Liste fournie:
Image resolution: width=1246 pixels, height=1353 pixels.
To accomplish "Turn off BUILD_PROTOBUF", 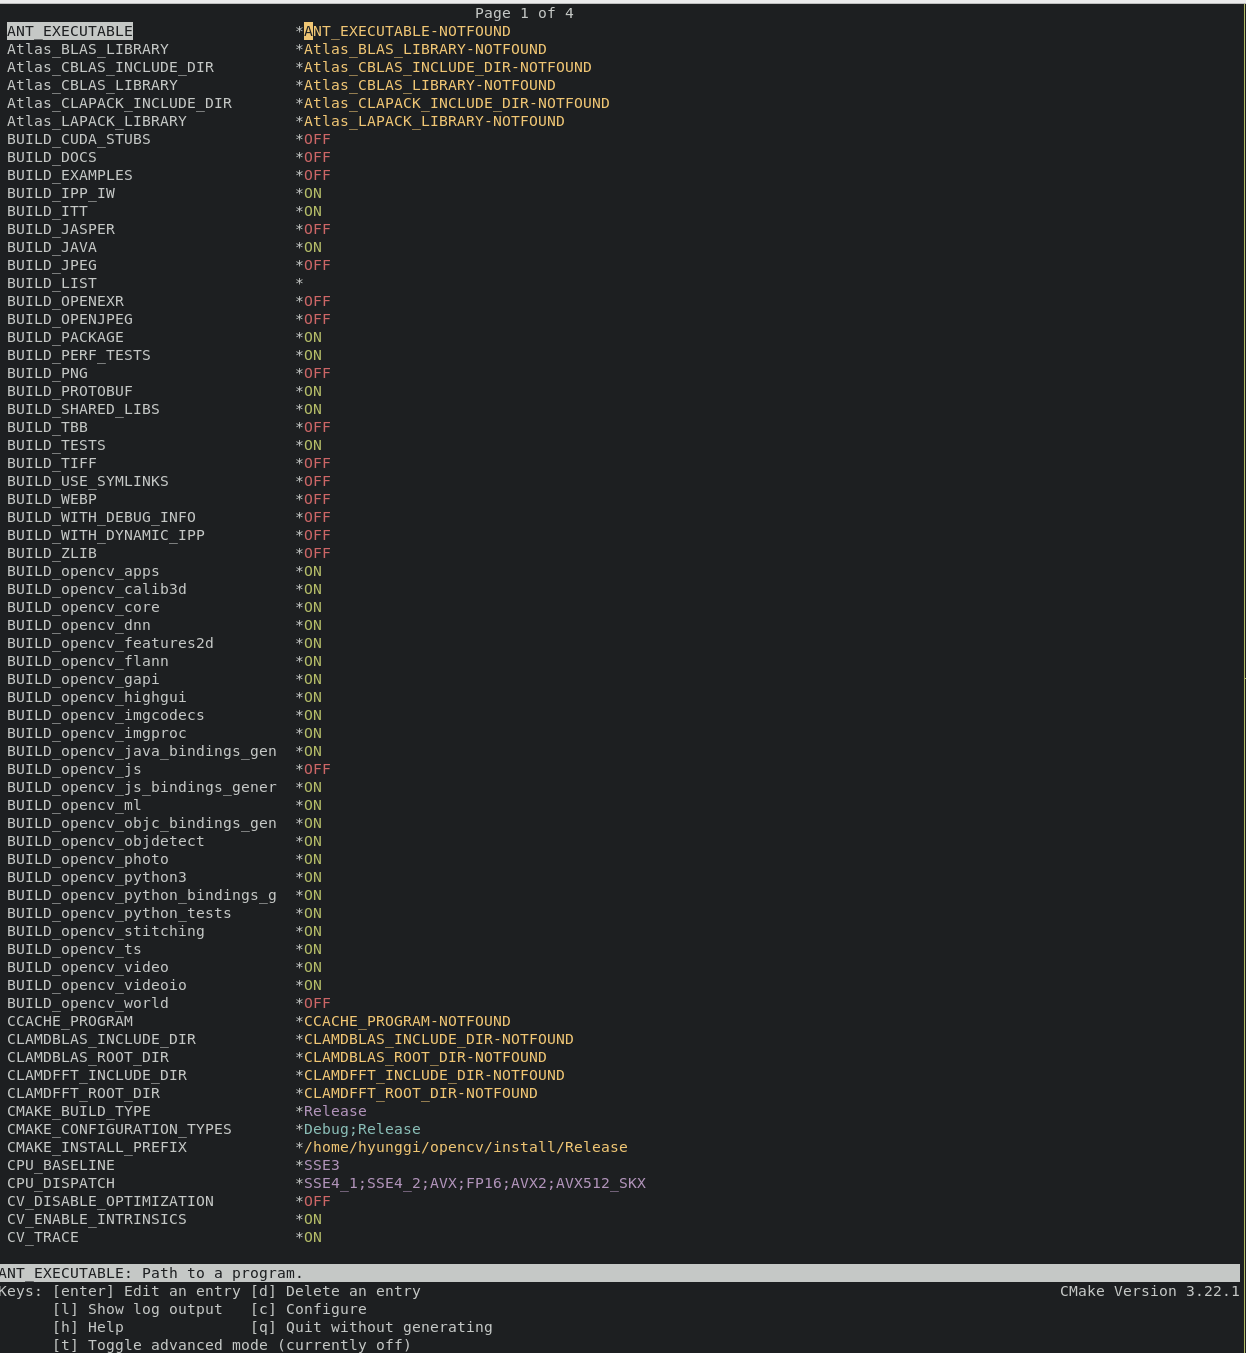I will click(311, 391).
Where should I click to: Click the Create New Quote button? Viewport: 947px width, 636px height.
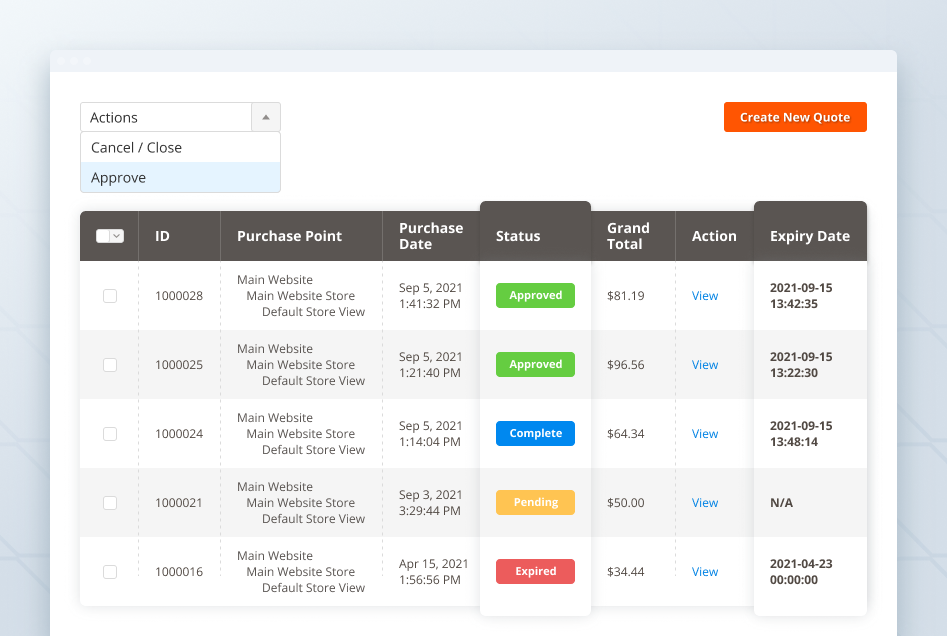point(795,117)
...
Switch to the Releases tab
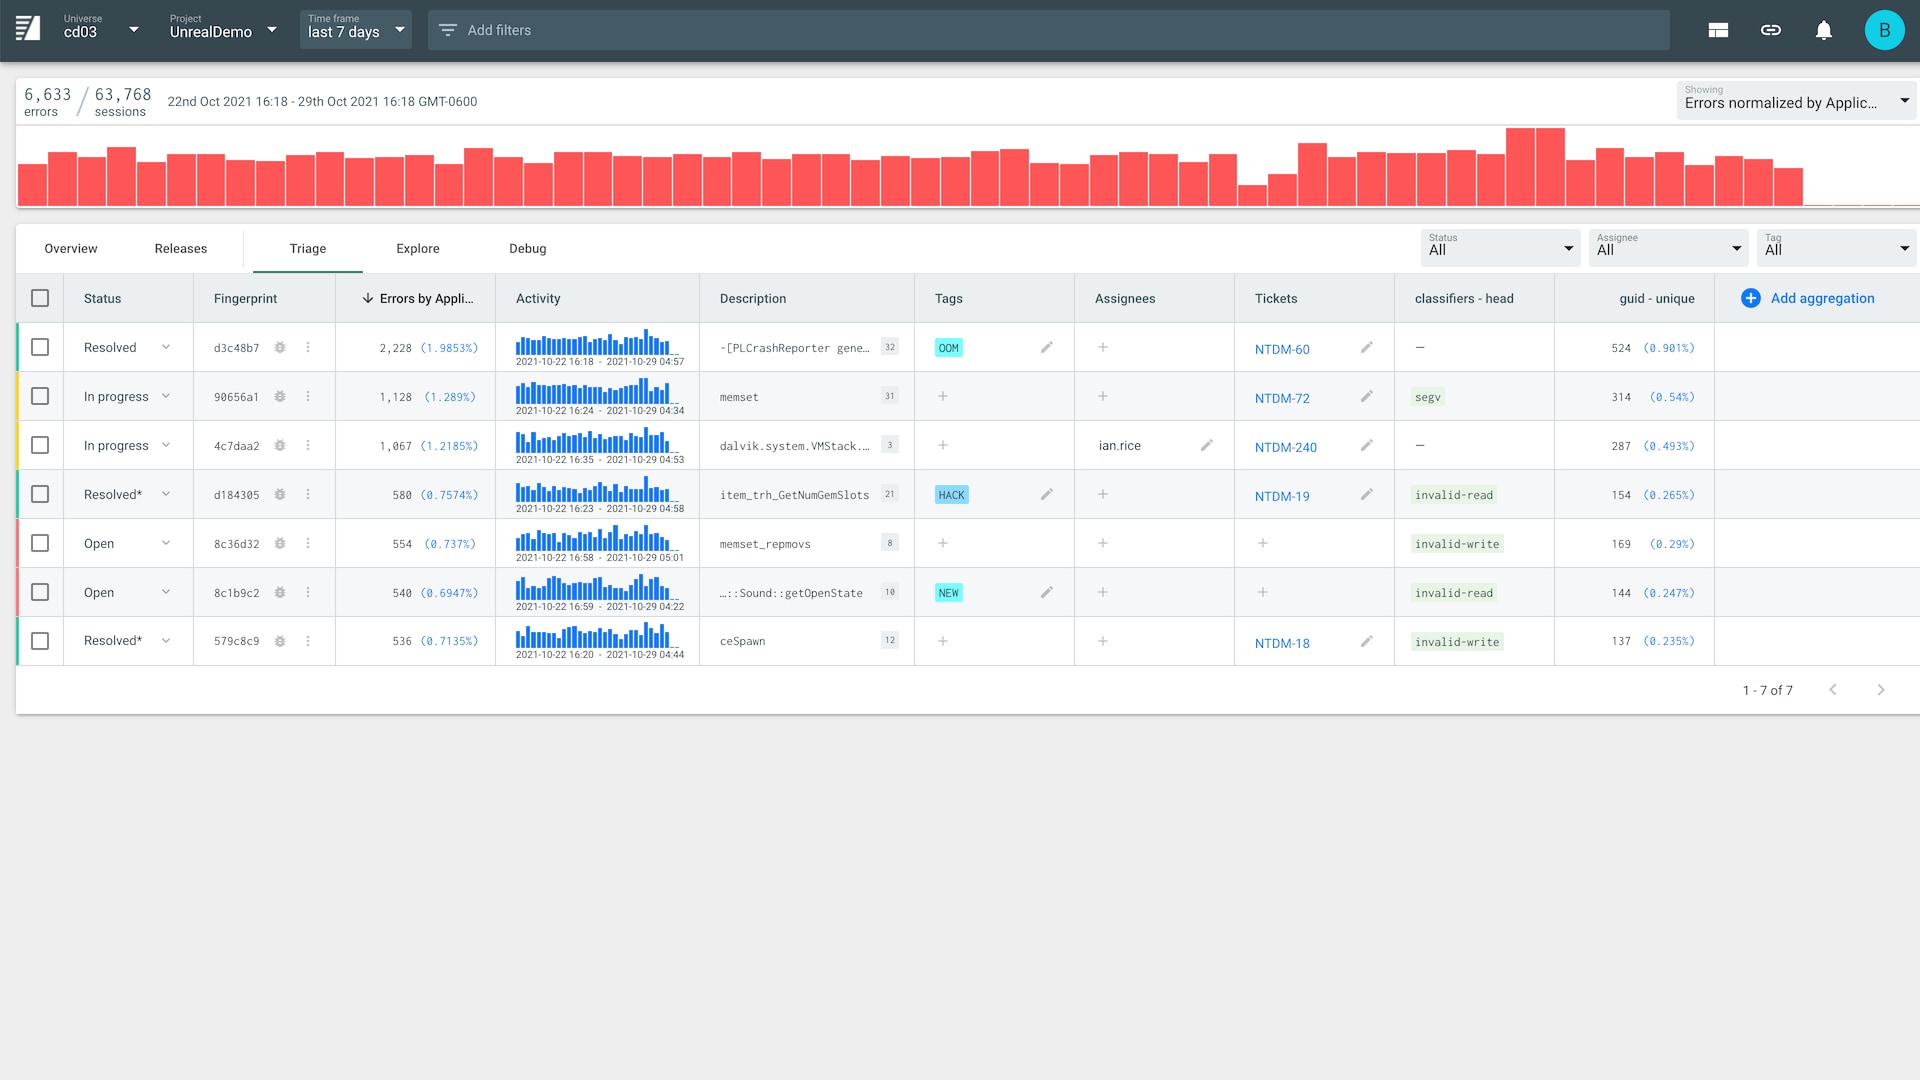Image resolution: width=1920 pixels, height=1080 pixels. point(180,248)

Tâche demandée:
Recopiez, s'il vous plaît, le passage de la liste allant de la ligne contenant « Where should I » jusqu'à celle contenant « point(795,117) », les deux comprises, en reprenant tout le texte. Multipliez uniquement les coordonnées de clic par 2,4 et arrondissez-les à l'entier, les demis vers le haut, sans reproduire les images.

Résultat de l'exercice:
Where should I click to: Click the Create New Quote button? Viewport: 947px width, 636px height.
point(1908,281)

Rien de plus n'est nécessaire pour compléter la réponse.